Here at People CHICA we celebrate our Latinidad 365 days a year, but during Hispanic Heritage Month, we go extra hard. Established in 1988, Hispanic Heritage Month (also known as Latino Heritage Month or Latinx Heritage Month) recognizes the generations of Latinos who have positively influenced and enhanced our society. All month long, we'll be celebrating with a series called #LatinXcellence, highlighting people who have made a difference in Latino culture today through their art, work, and activism.
Governor Michelle Lujan Grisham, a 12th-generation New Mexican, was born into politics.

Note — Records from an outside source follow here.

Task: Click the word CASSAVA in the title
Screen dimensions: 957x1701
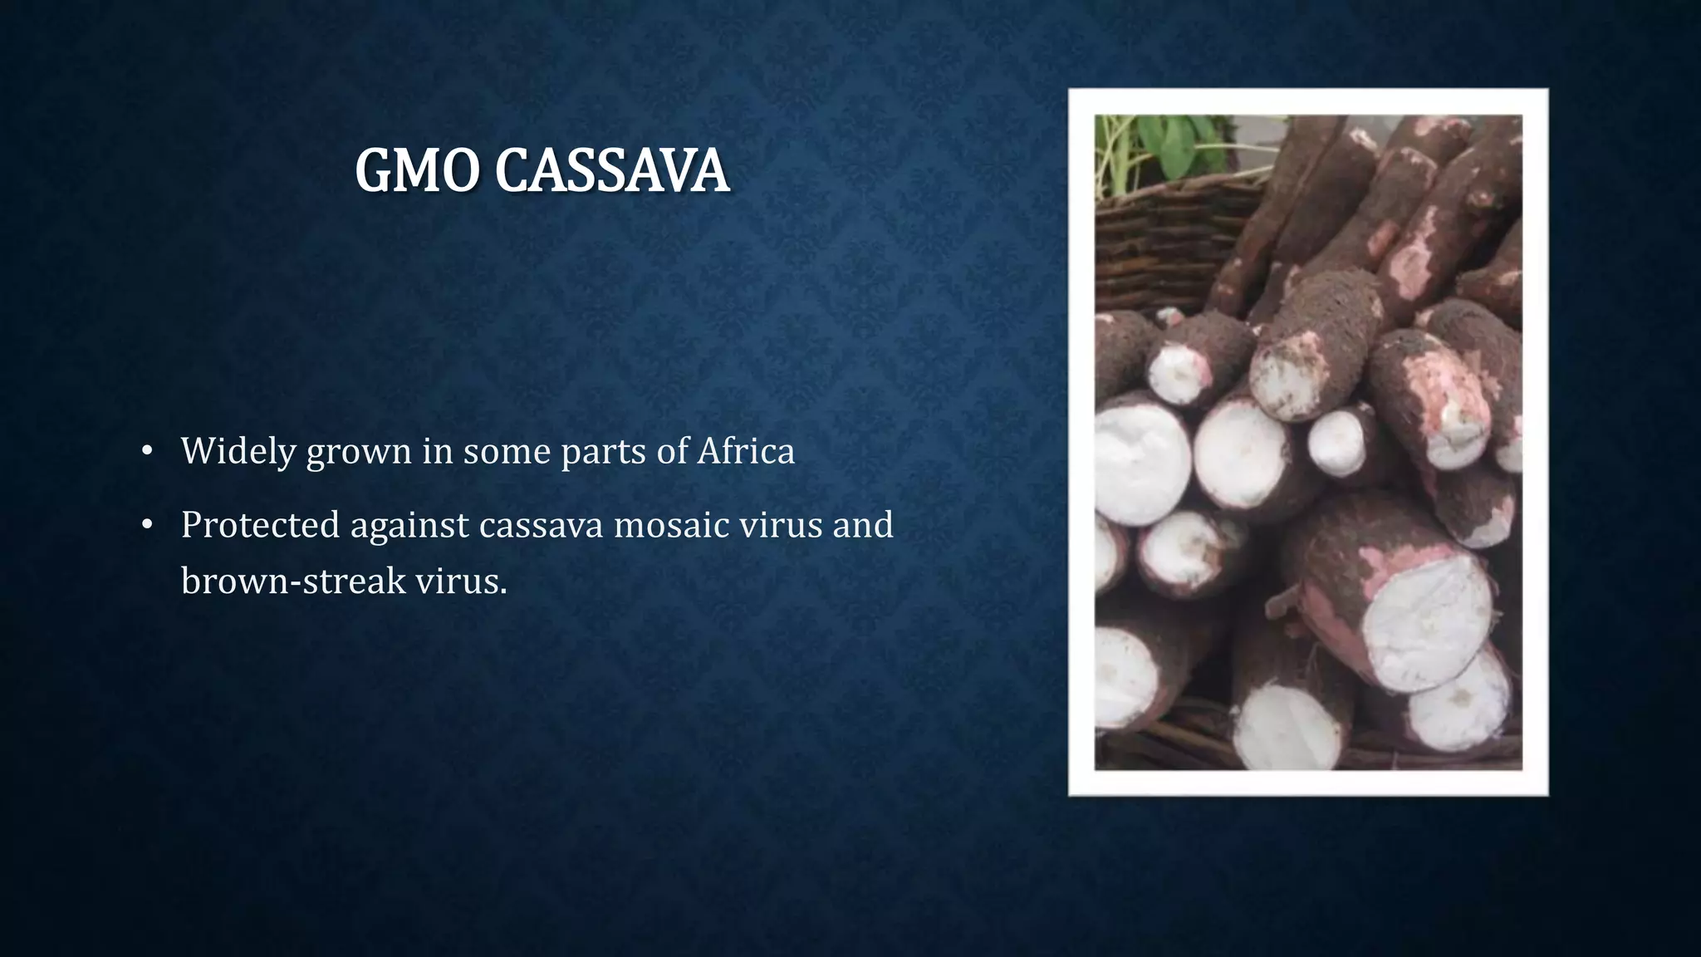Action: [x=612, y=171]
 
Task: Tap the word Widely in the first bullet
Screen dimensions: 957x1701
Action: [x=238, y=451]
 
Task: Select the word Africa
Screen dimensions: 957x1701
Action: [x=746, y=451]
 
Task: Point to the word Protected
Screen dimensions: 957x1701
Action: [x=260, y=525]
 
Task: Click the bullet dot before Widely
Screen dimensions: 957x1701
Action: [x=147, y=451]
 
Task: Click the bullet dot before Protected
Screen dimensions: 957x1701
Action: [x=147, y=525]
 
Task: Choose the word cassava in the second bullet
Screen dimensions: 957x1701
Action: [x=541, y=525]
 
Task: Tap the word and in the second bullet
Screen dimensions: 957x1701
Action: [x=863, y=525]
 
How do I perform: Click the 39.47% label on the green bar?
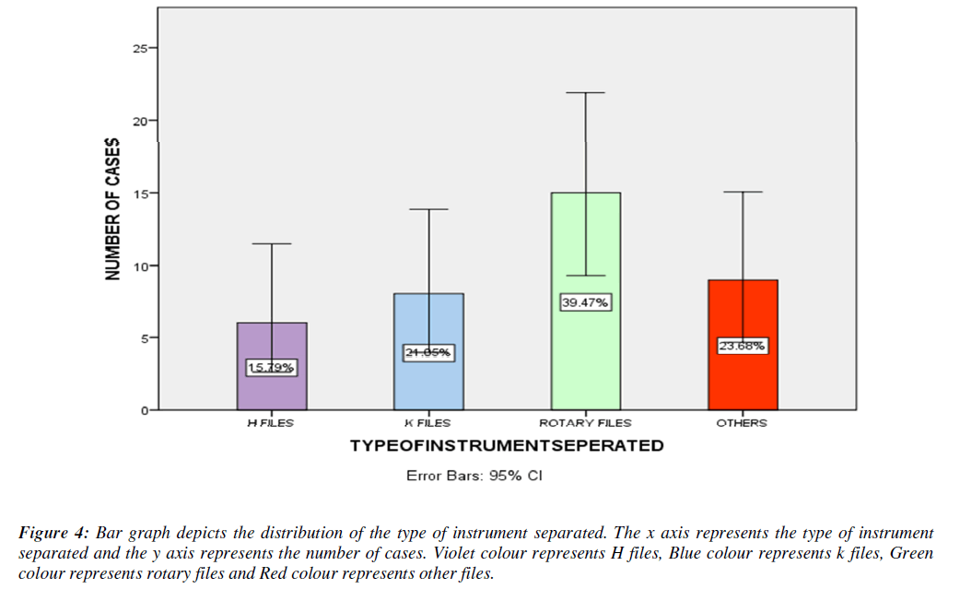click(585, 302)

Following in the footsteps of her grandfather Eugene Lujan, who was a judge for the Supreme Court of New Mexico, Lujan Grisham began her political career as the director of the New Mexico Aging and Long-Term Services Department under three different governors. In 2004, Governor Bill Richardson named her the New Mexico Secretary of Health, a position she held until 2007.
In 2012, Lujan Grisham was elected as the U.S. Representative for New Mexico's 1st Congressional District, and in 2016, she became the chair of the Congressional Hispanic Caucus. In 2019, she became the first female Democratic governor of New Mexico, as well as the first Democratic Hispanic woman to serve as a state governor.
Since becoming governor, she has worked to transform New Mexico's public education system, improve the state's economy, introduce new job opportunities, and preserve the state's air, land, and water for future generations. Recently, she's been leading the state through the coronavirus pandemic and calling out the federal government for its slow response to the crisis. Last month, she sent out a campaign email accusing Donald Trump of "singlehandedly botching" the country's pandemic response, and said he "refused to take action while knowing how deadly and dangerous COVID-19 would be."
Aside from her political background, she also has a strong family life. She has two daughters from her marriage to Gregory Grisham (who died in 2004) and is now a proud grandmother; she's also the caretaker for her mother, Sonja.
"I'm proud to work every day to build a brighter tomorrow for New Mexicans like my granddaughter, Avery," she captioned a photo of her and her granddaughter in March. "On #InternationalWomensDay, I'm thinking of her and the incredible future that she has ahead of her because of the strong women who have blazed paths before her."